El Kremlin de azúcar, de Vladímir Sorokin (Acantilado) Traducción de Jorge Ferrer | por Juan Jiménez García

El futuro es el pasado. Ni tan siquiera es un futuro muy lejano, el que nos plantea Vladímir Sorokin, porque estamos hablando de 2028. Bueno, lo escribió hace veinte años, e igual entonces se podían pensar en hologramas y hasta robotitos personalizados. Pero yo creo, creo, que el escritor moscovita se sorprendería de este 2025. No hemos alcanzado esos niveles de tecnología, pero en fin… Hace unos años, los partidarios de Putin quemaban sus libros. Eso tampoco lo vio venir. El futuro era el pasado, pero ese pasado no era una vuelta al hombre soviético, sino a una vieja novela. Y es que El Kremlin de azúcar es una distopía, genero por el que siente afición. Una distopía que, paradojas, se parece mucho a una utopía (como pecado original): los años de la Unión Soviética. Hay un Soberano (aunque no se le tiene mucho respeto, la verdad), una Soberana, familias con niña, colas para alcanzar estanterías vacías, agentes políticos, acusaciones por cualquier cosa, campos de trabajo, enano y circo, una inevitable taberna, el cine, la fábrica, correspondencia y reproches, ambientes turbios o hasta una casa de tolerancia, con un inevitable opríchnik, es decir, la élite al servicio del poder, confundiéndose con el propio poder. Ah, y verdugos, que llegan en arcángeles voladores con forma de helicóptero para ejecutar terribles castigos, como golpear con varas saladas en el trasero de los presos. Sí, el futuro pasado de Vladímir Sorokin está lleno de humor. Y de sexo. Cada cual que siga su línea de puntos. Hay muchas, cruzándose una y otra vez. Literatura post soviética, podríamos pensar. Un superviviente. Obras y autores se quedaron por el camino, pero él ha sabido permanecer. Bien está.

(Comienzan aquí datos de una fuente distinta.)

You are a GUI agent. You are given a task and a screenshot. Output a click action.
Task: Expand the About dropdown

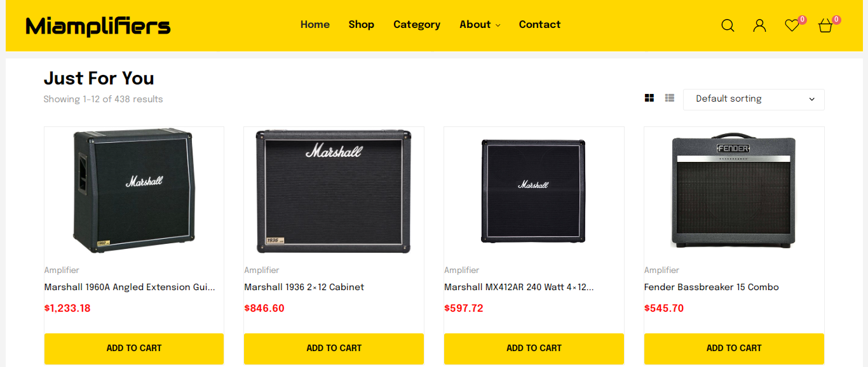point(479,25)
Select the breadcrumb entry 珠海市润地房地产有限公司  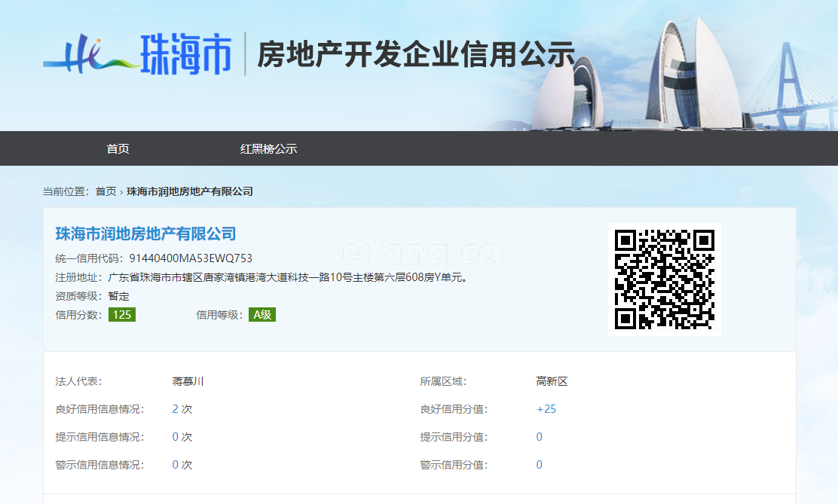(188, 191)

Me gustaría escuchar lo que diría ahora sobre su libro. Hay como una idea de regreso, una circularidad que debía llevarnos a un tiempo que no le fue especialmente favorable (no pudo publicar hasta 1989). Sin embargo, en la amplitud de su círculo, de alguna manera se quedó corto. Digamos que estamos más cerca del zarismo que del comunismo. Un zarismo neocapitalista de corte nacionalista imperialista (no sé ni cómo interpretar esto). Es interesante esa sensación de que las utopías pueden ser las nuevas distopías. Las utopías fracasadas, enredadas en sus propios mecanismos y trampas. Pintar el Kremlín de blanco, convertirlo en un dulce de azúcar repartido a los niños. Un dulce que luego irá por ahí, hecho pedazos, de mano en mano. En realidad, el libro podría ser una reunión de relatos. Es una reunión de relatos, conectados por ese recuerdo del porvenir. También podría ser un catálogo de lugares comunes reinterpretados. O un montón de ropa vieja encontrada en un desván, en un rincón de la Historia. Tal vez, leyendo los clásicos rusos, estamos tentados a pensar que es el alma aquello que lo conecta todo, décadas, siglos. Pero no, es la desmesura. El hombre soviético, el hombre ruso, el hombre que vendrá, es pura desmesura, como un alocado personaje que corriera de un lado a otro poseído por la histeria, el desenfreno. Por eso me gusta tanto Moscú-Petushkí, de Venedikt Eroféiev, esa metáfora perfecta de lo que son. También en El Kremlín de azúcar, nunca se sabe muy bien si viene o van, porque están completamente ebrios. Ebrios de vodka, de colonias varias, de un pasado complicado, de un presente convulso, de sí mismos. Por eso, cualquier futuro que se les imagine, siempre palidecerá ante la propia realidad de los hechos, si es que tienen algo que pueda llamarse así. Nunca se sabe nada.